Open callahad opened 3 years ago
Looks like we'd need to resolve #5054, which should be a trivial fix.
There are at least a handful of resolved issues and pull requests from folks claiming to be happily running Synapse on PyPy. Presuming it works, the greatest value might come from actually measuring the CPU/RAM delta between PyPy and CPython for homeservers of various size.
@callahad As someone interested in running an instance with PyPy, would you be willing to link these issues/PRs in the main PR body?
Specifically, the person who submitted Pull Request #2760 noted:
I ran my production instance (something like 20 active users I'd estimate, and in a couple big rooms too) for two days on PyPy 5.6.0 with this, without a hitch
That was two years ago, but it's nonetheless very encouraging.

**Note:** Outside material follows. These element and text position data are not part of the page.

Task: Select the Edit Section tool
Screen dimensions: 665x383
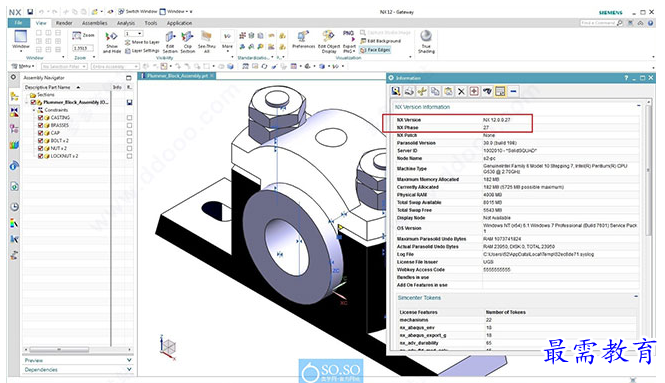Action: tap(170, 42)
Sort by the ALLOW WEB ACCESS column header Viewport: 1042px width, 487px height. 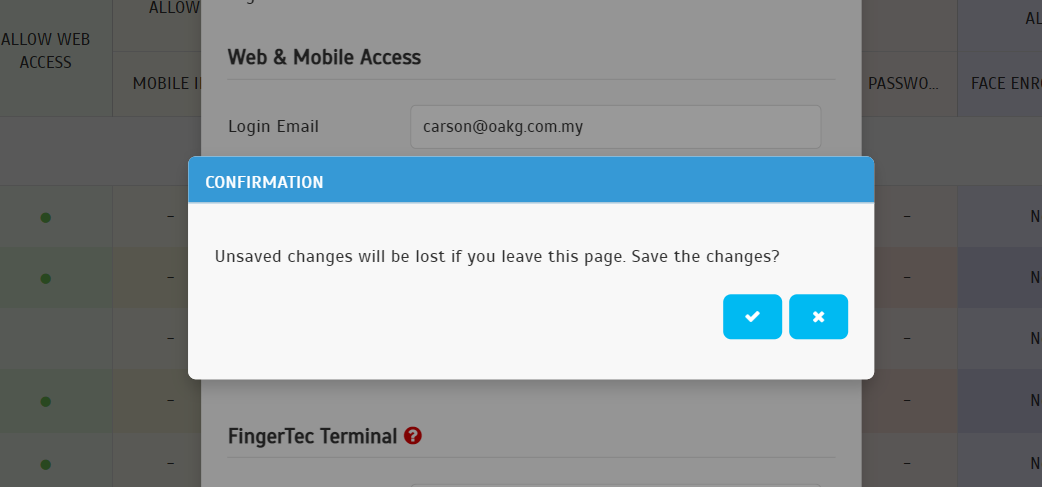click(x=45, y=50)
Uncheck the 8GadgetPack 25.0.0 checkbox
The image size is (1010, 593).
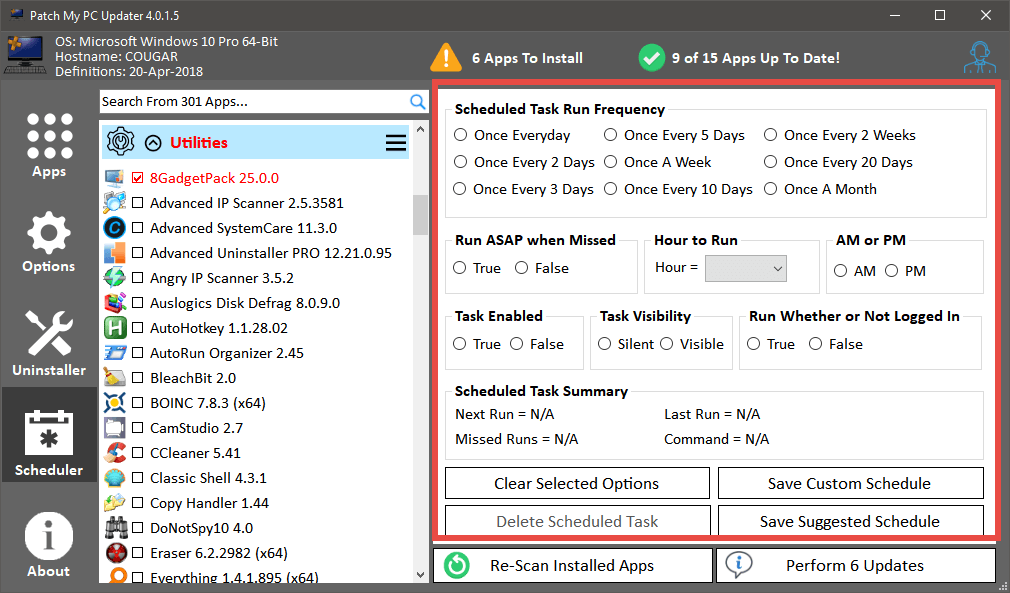[138, 178]
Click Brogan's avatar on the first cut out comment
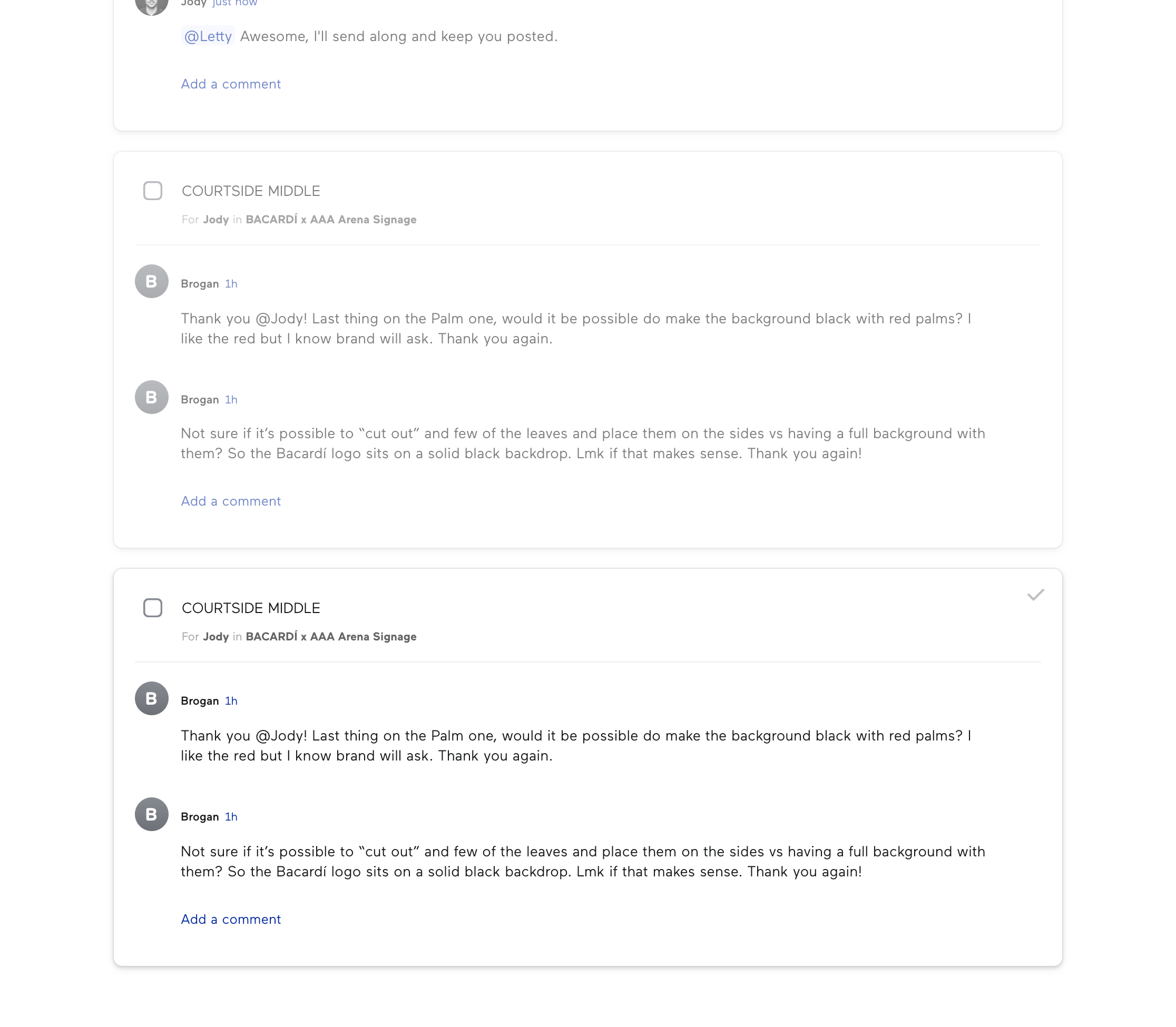The height and width of the screenshot is (1027, 1176). [151, 397]
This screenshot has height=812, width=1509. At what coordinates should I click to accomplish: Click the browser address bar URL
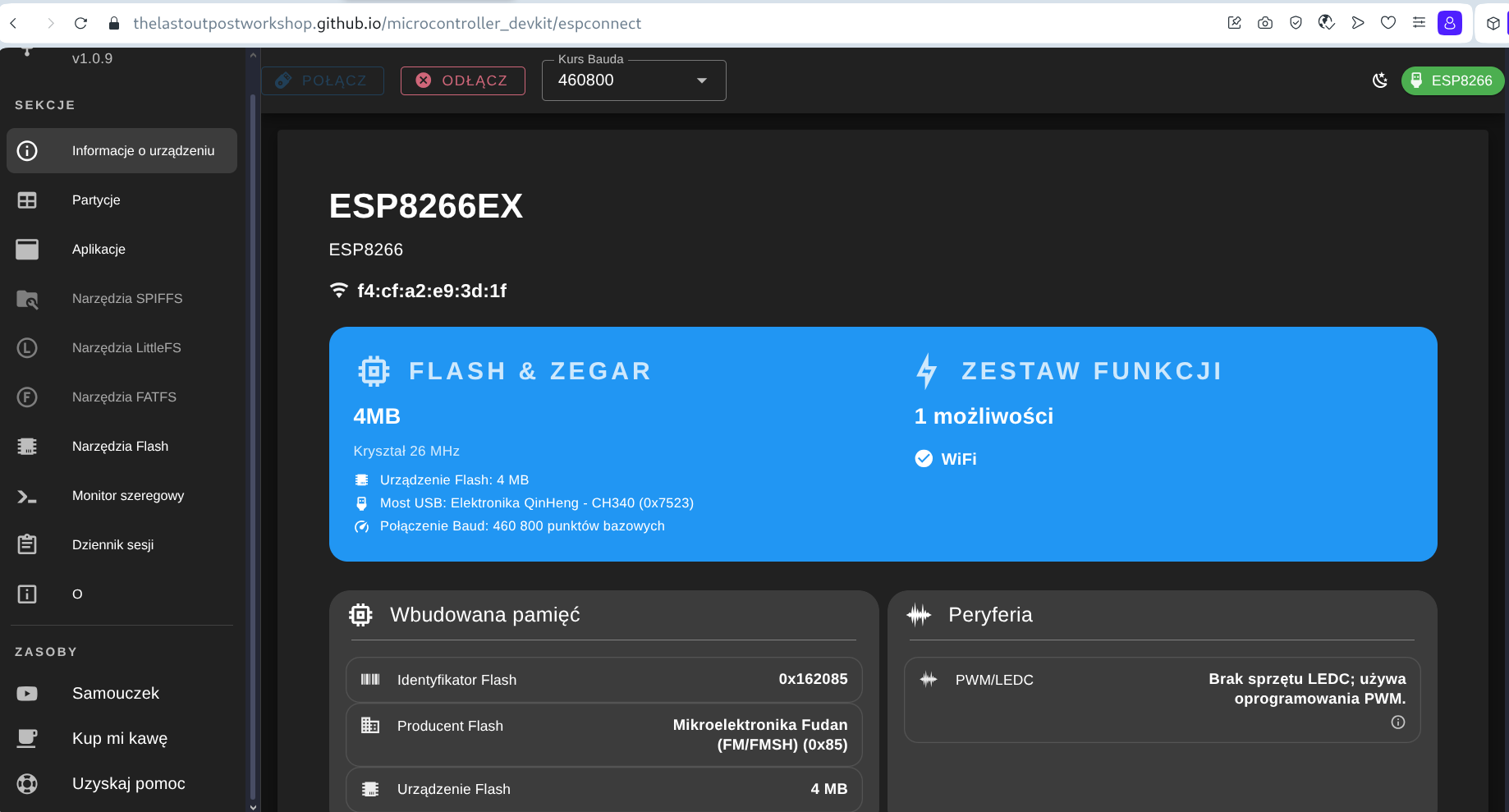pos(387,23)
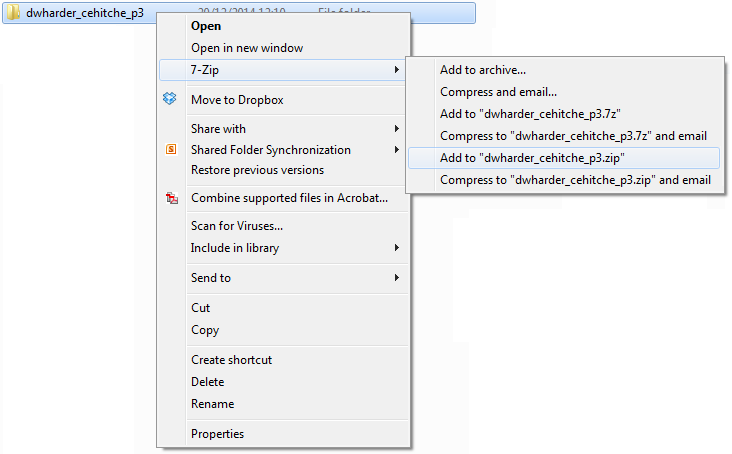Screen dimensions: 732x454
Task: Select Add to archive... option
Action: click(x=483, y=70)

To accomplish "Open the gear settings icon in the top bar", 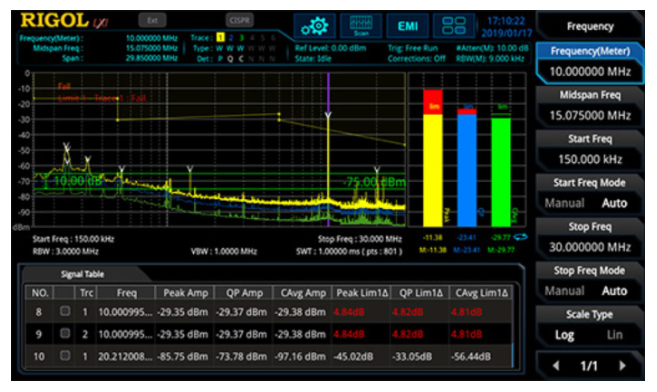I will point(315,26).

I modified the Dockerfile to make it successfully Synapse with Postgres and PyPy 3
ARG PYTHON_VERSION=3.7
###
### Stage 0: builder
###
FROM docker.io/pypy:${PYTHON_VERSION}-slim as builder
# install the OS build deps
RUN apt-get update && apt-get install -y \
curl \
patch \
sed \
build-essential \
libffi-dev \
libjpeg-dev \
libpq-dev \
libssl-dev \
libwebp-dev \
libxml++2.6-dev \
libxslt1-dev \
zlib1g-dev \
&& rm -rf /var/lib/apt/lists/*
RUN pypy3 -m ensurepip
RUN pypy3 -m pip install -U pip wheel
# Build dependencies that are not available as wheels, to speed up rebuilds
RUN pypy3 -m pip install --prefix="/install" --no-warn-script-location \
"jsonschema>=2.5.1" \
"frozendict>=1" \
"unpaddedbase64>=1.1.0" \
"canonicaljson>=1.4.0" \
"signedjson>=1.1.0" \
"pynacl>=1.2.1" \
"idna>=2.5" \
"service_identity>=18.1.0" \
"Twisted>=18.9.0" \
"treq>=15.1" \
"pyopenssl>=16.0.0" \
"pyyaml>=3.11" \
"pyasn1>=0.1.9" \
"pyasn1-modules>=0.0.7" \
"bcrypt>=3.1.0" \
"pillow>=4.3.0" \
"sortedcontainers>=1.4.4" \
"pymacaroons>=0.13.0" \
"msgpack>=0.5.2" \
"phonenumbers>=8.2.0" \
"prometheus_client>=0.4.0" \
"attrs>=19.1.0" \
"netaddr>=0.7.18" \
"Jinja2>=2.9" \
"bleach>=1.4.3" \
"typing-extensions>=3.7.4" \
"psycopg2cffi>=2.7" \
"lxml>=3.5.0" \
"pyjwt>=1.6.4" \
"hiredis" \
"txredisapi>=1.4.7" \
"authlib>=0.14.0" \
"pysaml2>=4.5.0"
# now install synapse and all of the python deps to /install.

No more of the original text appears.